Saya kembali mematung duduk di kursi kerja yang empuk, memegang keyboard branded, Â kedua tangan saya tenggelam di dalamnya, mengetik line-line yang cepat memenuhi halaman dalam sekejap. Namun saat saya mencernanya kembali, saya benar hanya penipu dari tulisan yang berpura-pura. Saya teringat dan terlempar ke dalam pasaran.
Hari merambah senja, selangkah lagi akan berubah guram penanda malam.

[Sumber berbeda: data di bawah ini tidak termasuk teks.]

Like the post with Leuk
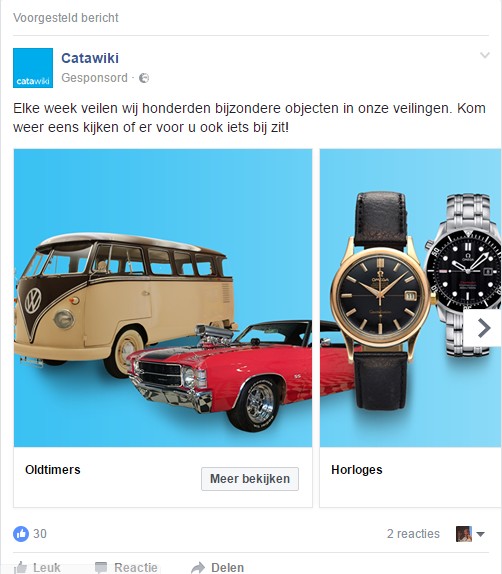The image size is (502, 574). pos(37,567)
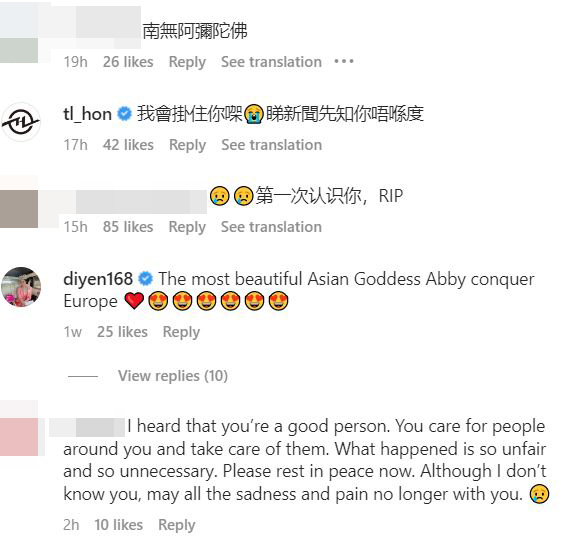See translation of the 15h comment
Viewport: 569px width, 538px height.
tap(271, 227)
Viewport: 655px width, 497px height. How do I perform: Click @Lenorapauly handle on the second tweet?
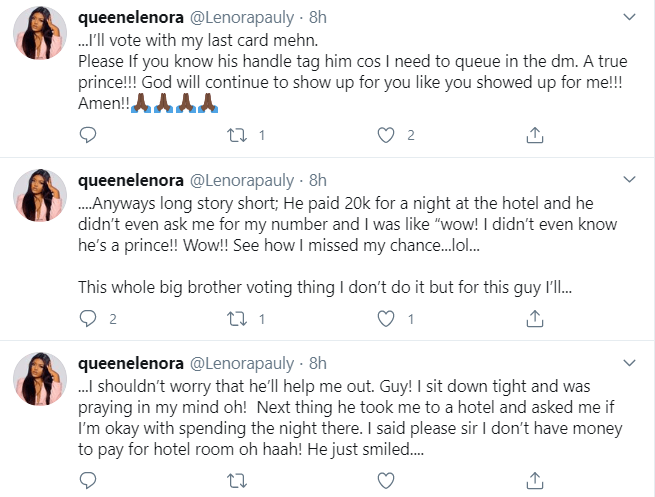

Dari siluet kaca jendela apartemen mewah, lampu-lampu jalan mulai berkelip. Menyalakan jalanan. Jalanan dan bangku taman tempat saya silam menulis tangan, dengan baris sederhana yang sama yang saya pelajari dari kedai-kedai murah, dari tempat-tempat sampah.
Saya mengangkat perangkat mutakhir laptop saya, menepikan dan membuka jendela sisi jalannya, lalu saya melemparkannya keluar. Gedubraakkk! Teknologi informasi itu membentur lantai konblok terotoar, hancur berderai berkeping-keping.
Orang-orang yang sudah mulai berkerumun di bawah terperanjat, mengangkat wajah-wajah asli mereka ke jendela saya.
Hei! Charlie! Apakah kau sudah gila? Mereka berteriak bersamaan. Beberapa tangan mereka di setripkan miring di kening.
Lalau saya berlari keluar menuju lift dan memencet lobi, setibanya di lantai itu saya menghujam pintu apartemen menuju jalanan tempat mereka berkerumun. Mereka melongo.
Hei! Charlie! Apakah kau telah kembali? seseorang bertampang sesepuh bertanya.
Saya tak menjawab, saya hanya mengangguk dan merentang kedua lengan saya. mereka berlarian menyambut saya.
Horee! Charlie telah pulang ke jalan! Brengsek kau Charlie! Kau tidak bisa berpura-pura, kau benar-benar penulis jalanan! Orang-orang berkumpul semakin riuh.